El niño creció con el respeto de la comunidad —la hechicera jamás había fallado una predicción—, y de mayor recibió las piezas de caza más codiciadas, las hembras que quiso poseer, y sobre su piel se dibujaron los símbolos sagrados que únicamente él podía exhibir.

Un día, con esa confianza ciega en su destino, decidió salir de caza él solo. Entonces, su hermano gemelo, el olvidado, siguió sus pasos, y amparado por las sombras de la envidia, al filo de las primeras nieves, que ya empezaban a cubrir la montaña, consiguió matarlo a traición.

Y la nieve cayó con la lentitud del tiempo sobre su sepultura, y borró las huellas de su paso fugaz, hasta que un capricho del clima lo rescató intacto de su cárcel de hielo. Desde entonces, en la vitrina de un museo, reivindica día a día su condición.

91. Tenía razón.

“Si lo conoceré yo…estoy seguro de que ha ido por aquí.”

La ventisca de la noche anterior había borrado cualquier  huella, pero todos coincidían en que habría tomado el camino de regreso al refugio. Todos menos él.

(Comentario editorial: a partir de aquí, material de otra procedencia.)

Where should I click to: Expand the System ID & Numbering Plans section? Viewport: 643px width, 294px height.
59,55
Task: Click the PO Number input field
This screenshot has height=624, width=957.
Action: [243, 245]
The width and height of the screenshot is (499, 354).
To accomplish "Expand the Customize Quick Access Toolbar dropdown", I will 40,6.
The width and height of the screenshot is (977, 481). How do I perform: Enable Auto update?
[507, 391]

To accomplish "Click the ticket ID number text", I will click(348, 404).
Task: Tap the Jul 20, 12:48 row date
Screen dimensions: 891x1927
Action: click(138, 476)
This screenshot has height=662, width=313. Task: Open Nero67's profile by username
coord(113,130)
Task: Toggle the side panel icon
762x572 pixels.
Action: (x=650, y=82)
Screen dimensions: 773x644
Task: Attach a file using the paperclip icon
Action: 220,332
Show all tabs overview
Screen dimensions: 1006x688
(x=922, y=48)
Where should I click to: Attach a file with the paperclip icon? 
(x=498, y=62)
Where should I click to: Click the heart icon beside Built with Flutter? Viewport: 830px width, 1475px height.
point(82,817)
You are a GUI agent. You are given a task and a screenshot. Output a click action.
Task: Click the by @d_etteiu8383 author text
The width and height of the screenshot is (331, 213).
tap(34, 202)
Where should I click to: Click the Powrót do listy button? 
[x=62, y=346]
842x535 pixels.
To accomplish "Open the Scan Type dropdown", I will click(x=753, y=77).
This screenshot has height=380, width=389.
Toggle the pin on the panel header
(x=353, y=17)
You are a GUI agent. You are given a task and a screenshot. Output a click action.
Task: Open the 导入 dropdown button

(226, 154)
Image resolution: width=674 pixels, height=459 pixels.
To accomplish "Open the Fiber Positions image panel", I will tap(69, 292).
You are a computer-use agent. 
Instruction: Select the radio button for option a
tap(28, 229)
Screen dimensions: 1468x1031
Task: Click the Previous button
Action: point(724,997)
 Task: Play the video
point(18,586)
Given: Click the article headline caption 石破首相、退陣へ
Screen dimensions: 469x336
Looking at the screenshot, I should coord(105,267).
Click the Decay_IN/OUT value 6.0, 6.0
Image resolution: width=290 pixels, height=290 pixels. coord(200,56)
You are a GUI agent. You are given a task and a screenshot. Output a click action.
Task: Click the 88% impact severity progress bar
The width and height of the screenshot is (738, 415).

“Claro que es arriesgado, claro que la nieve tapa las grietas del glaciar, pero él conoce la montaña, como yo. Seguro que ha seguido adelante. Las grietas se perciben, es cuestión de estar atento. Hay que saber dónde y como …”

Diez metros más abajo, entre un revoltijo de nieve, hielo arrancado en la caída y sangre que goteaba de su cuerpo magullado, su linterna frontal iluminó un rostro  congelado asomando de un anorak.

“Lo veis, ya sabía yo que había venido por aquí”,  pensó mientras iba perdiendo la consciencia.